En éste caso, algunas de estas protestas se han acompañado de derrumbamiento de estatuas de personajes históricos acusados de racismo por su pasado. Cristóbal Colón, quien con dificultad sobrevivió a la celebración del quinto centenario del descubrimiento de América, ha sufrido un nuevo asalto. Debo confesar, corriendo el riesgo de ser cualificado por algunos de racista empedernido, que no estoy de acuerdo con esta afrenta a su persona, como con otras que se van realizando en forma de un moderno auto de fe que parece destinado a liberarnos de cualquier sentimiento de culpabilidad en lo ocurrido hace cinco o veinte siglos. Voy a dar tres datos, totalmente indiscutibles, que pueden servir para mi defensa,

El 20 de abril de 1828, un francés, René Caillé conseguía la proeza de ser el primer blanco, en llegar a Tombouctou, y salir vivo de una ciudad totalmente prohibida a blancos y no musulmanes. Poco antes el inglés Laing había podido entrar en ella, pero fue muerto al ser descubierto. En Tombouctou la esclavitud estaba totalmente reconocida y practicada.

En 1811, el rey del Dahomey envió una embajada al vice rey de Brasil. El propósito era mejorar el tráfico de esclavos entre los dos países. Por esa época la presión inglesa sobre el rey de Portugal había conseguido, por propios intereses económicos, disminuirlo. En efecto, los europeos que ganaban fortunas transportando los esclavos negros de África a diversas regiones de América, sólo los recogían en los puertos de la costa. Hasta ahí los llevaban los reyes negros o los mercaderes árabes, que los habían apresado en el interior del continente. El rey de Dahomey, que no era entonces ninguna colonia de nadie, deseaba recuperar su buen negocio.

Un explorador científico, Barth, -estudiaba las lenguas africanas- liberó a Doruga, nativo del Níger, que estaba a su servicio y en una carta de marzo de 1856 le escribía: ‘Y no olvides que los negros, ellos, hicieron de ti un esclavo, y los blancos, ellos, te dieron la libertad’.*

Evidentemente, en la historia no existe mejor demostración de racismo que la práctica de la esclavitud sufrida por la población de África y sus ulteriores desarrollos.
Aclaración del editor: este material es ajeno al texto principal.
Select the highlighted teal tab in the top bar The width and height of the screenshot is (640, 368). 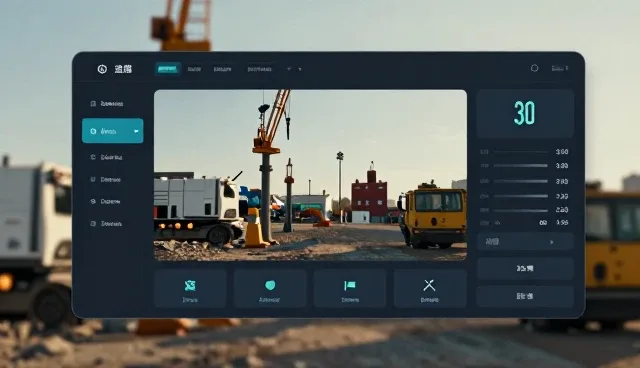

Pero esclavitud no es sinónimo obligatorio de racismo. Las sociedades de la antigüedad no la practicaban sólo en base al color de la piel y un romano de piel tan blanca como su emperador podía ser esclavo. La ventaja económica era la principal razón. Por eso se puede seguir hablando hoy de esclavitud económica. Pero tampoco descubrimiento y colonización fueron siempre y automáticamente sinónimos de esclavitud. No creo que a Colón se le pueda comparar con Leopoldo II de Bélgica.

Un sentimiento tan fundamental para la humanidad como la lucha contra el racismo no se ve favorecido con comportamientos que quieran juzgar a los que construyeron las pirámides de Egipto en base a la Declaración de los derechos del hombre y del ciudadano.

Pero no deben extrañarnos los excesos que conllevan las buenas indignaciones, cuando en nuestra actual vida diaria presenciamos debates políticos en los cuales nuestros contemporáneos tratan a sus adversarios como si fueran verdaderos esclavos de tiempos pasados.